What’s needed to bootstrap GHC with hugs?

Thanks linj, it’s pretty clear from the discussion above Hugs was never used to bootstrap GHC.

Also note that there is no need to have a Haskell compiler to run MicroHs. All you need is a C compiler, and MicroHs can bootstrap, given the included combinator file.

Hugs won’t know anything about those combinators. (Unless, I suppose, you create an interpreter for them.) And anyway we never got to the bottom of whether Hugs is genuinely bootstrappable from C++.

And most C compilers have been compiled from older versions of themselves.


@linj, my advice would be to find the latest version of GHC:

  • that can be compiled by MicroHs,
  • and can compile MicroHs.

Then you or anyone else can use the mitigation technique Yrjan Skrimstad describes in his thesis. The resulting version of GHC can then be used to start the (long) sequence of compilations needed to arrive at the current version of GHC.

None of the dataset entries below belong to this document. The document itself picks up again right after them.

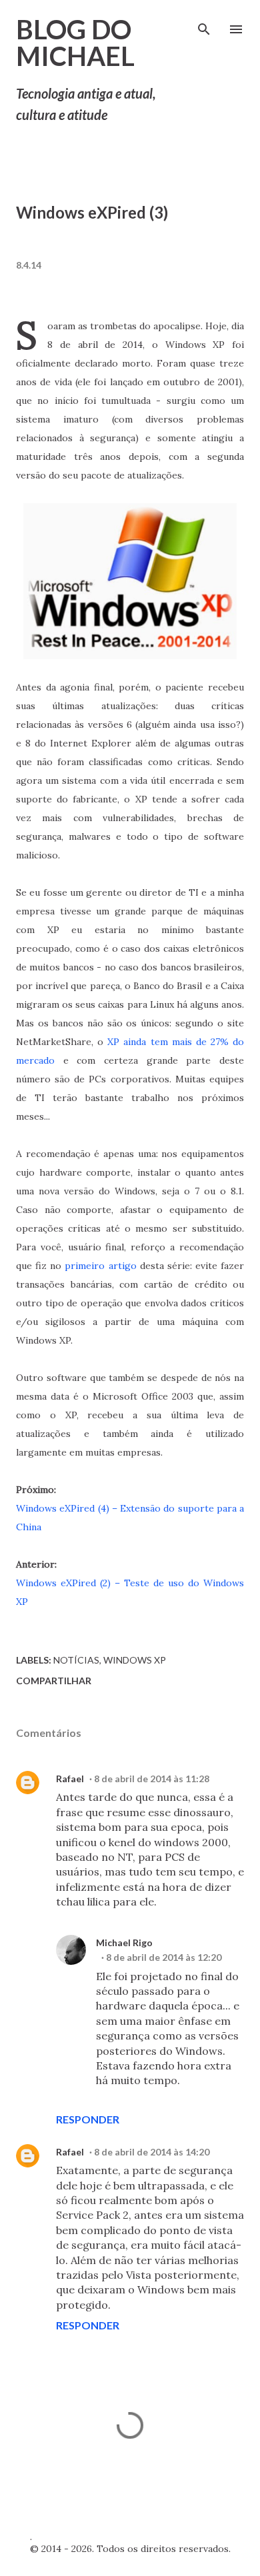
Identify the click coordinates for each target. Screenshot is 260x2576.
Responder (87, 2119)
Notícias (76, 1660)
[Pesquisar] (204, 24)
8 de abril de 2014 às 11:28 (151, 1778)
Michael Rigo (124, 1942)
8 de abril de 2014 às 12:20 (163, 1957)
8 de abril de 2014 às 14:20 (151, 2151)
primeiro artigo (100, 1266)
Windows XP (134, 1660)
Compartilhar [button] (53, 1680)
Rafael (70, 1778)
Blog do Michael (75, 42)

It is now! The README says

Bootstrapping with Hugs

It is also possible to bootstrap MicroHs using Hugs. That means that MicroHs can be built from scratch in the sense of bootstrappable.org. To compile with Hugs you need a slightly patched version of Hugs and also the hugs branch of MicroHs.

So now just build GHC with MicroHS and we are done :slight_smile:

9 Likes

…once you’ve bootstrapped:

  • your CPU’s microcode,
  • your computer’s firmware (or “BIOS” ),
  • the firmware of all the devices in your computer;

and all other opaque binaries, wherever they’re lurking!

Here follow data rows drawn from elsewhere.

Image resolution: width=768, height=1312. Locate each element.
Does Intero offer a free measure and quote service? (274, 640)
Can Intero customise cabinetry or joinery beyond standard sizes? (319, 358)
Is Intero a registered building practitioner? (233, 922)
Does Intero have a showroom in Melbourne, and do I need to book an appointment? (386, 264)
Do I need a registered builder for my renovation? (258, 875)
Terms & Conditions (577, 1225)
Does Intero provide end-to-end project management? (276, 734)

That’s an impressive (and scary [**]) set of ‘always enabled extensions’; especially considering Lennart’s complaints too many packages rely on ghc-specific features. More than that lot?

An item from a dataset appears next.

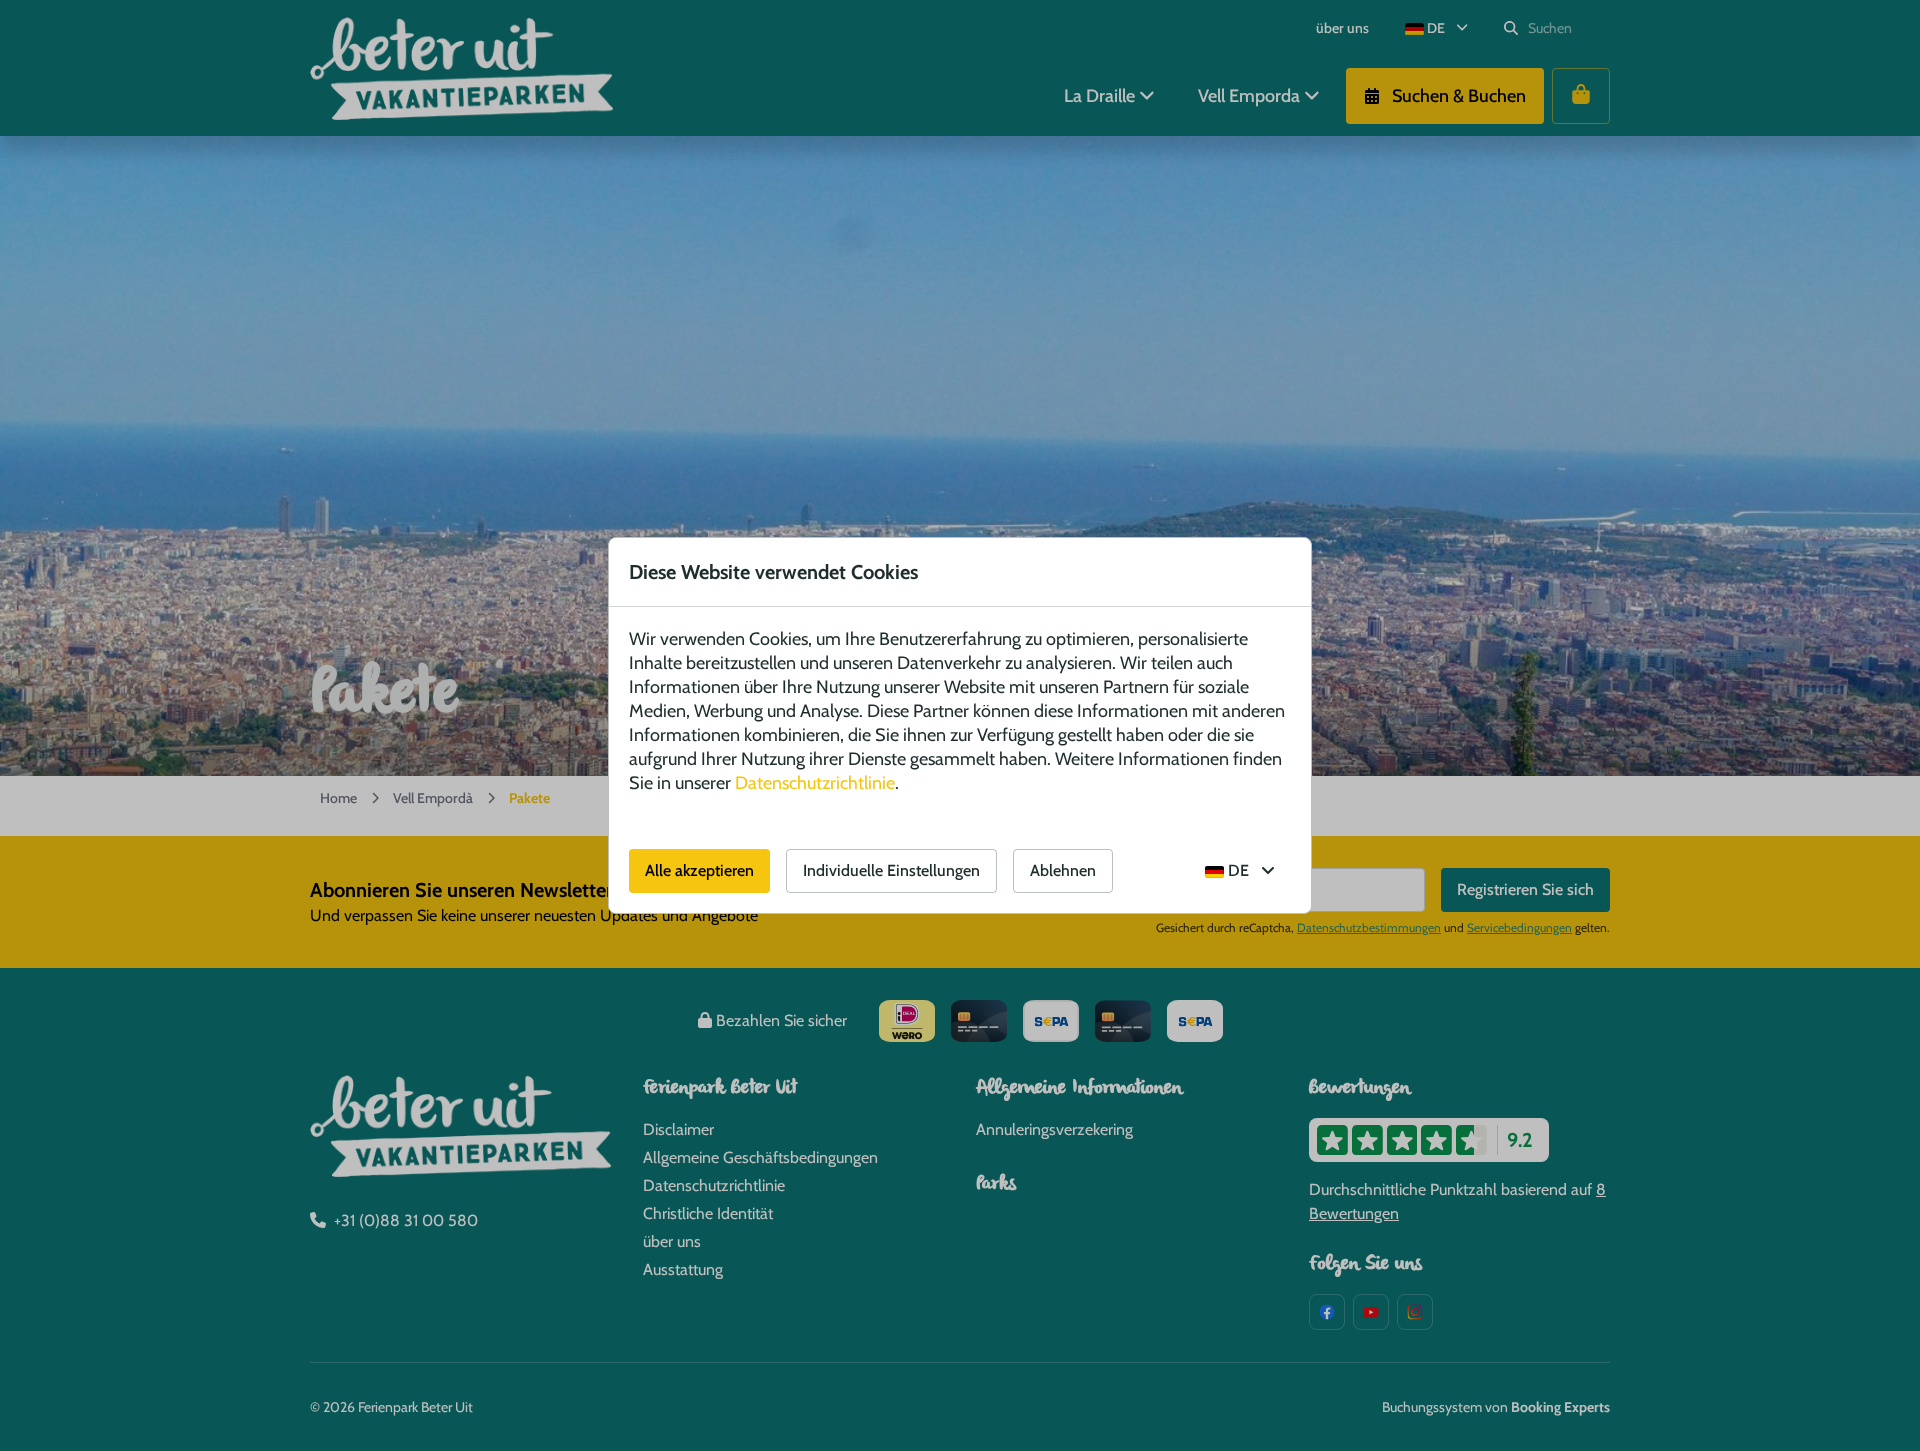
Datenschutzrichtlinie (815, 783)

[**] IncoherentInstances always on – are you sure? I suppose the same behaviour, so same bugs, as ghc for OverlappingInstances+FunctionalDependencies.

But not (presumably) Hugs as I know it with TRex.

Incoherent instances is on because it’s too tedious to check for the condition. I’m lazy.

4 Likes

The reason the extension list is long and growing is that I’d like to compile Hackage packages with MicroHs. And I’ll never convince package authors to remove extensions.

And the extensions are always on because it adds a lot of complexity to have them optional.

7 Likes

Thanks Lennart (x 2, yes your first was rather ‘open to interpretation’).

It’s your pet project, so of course be as non-tedious as you choose. To bootstrap ghc+supporting packages I’m sure you don’t need IncoherentInstances nor its scary friends. Once you have ghc, can’t you lean on that for the option-handling?

I’m worried the complexity you’re saving is not just option-handling but sanity-checking of instance coherence and overlap. Ghc is already bad enough; is MicroHS worse in allowing nonsense? (See trac #10675 and links.)

I’m not seeing the merit of a compiler/supported language that slavishly follows ghc and its warts and ugliness.

If you want to contribute instance checking, then I will consider adding it. I have no plans to do it. There much more fun things to do. :slightly_smiling_face:

3 Likes

Research/experimentation on instance coherence seems to have just run out of steam around 2014, not having arrived at any principled design.

I’ve written up a principled approach https://gitlab.haskell.org/ghc/ghc/-/wikis/Functional-dependencies-in-GHC/AntC-proposal. And then it turned out to be not too hard to implement in Hugs. (See hugs-users mailing list August 2022.) Indeed Hugs was so friendly to work with, I went on to a prototype for my earlier idea of ‘Apartness guards’ (mentioned in that FunDeps proposal).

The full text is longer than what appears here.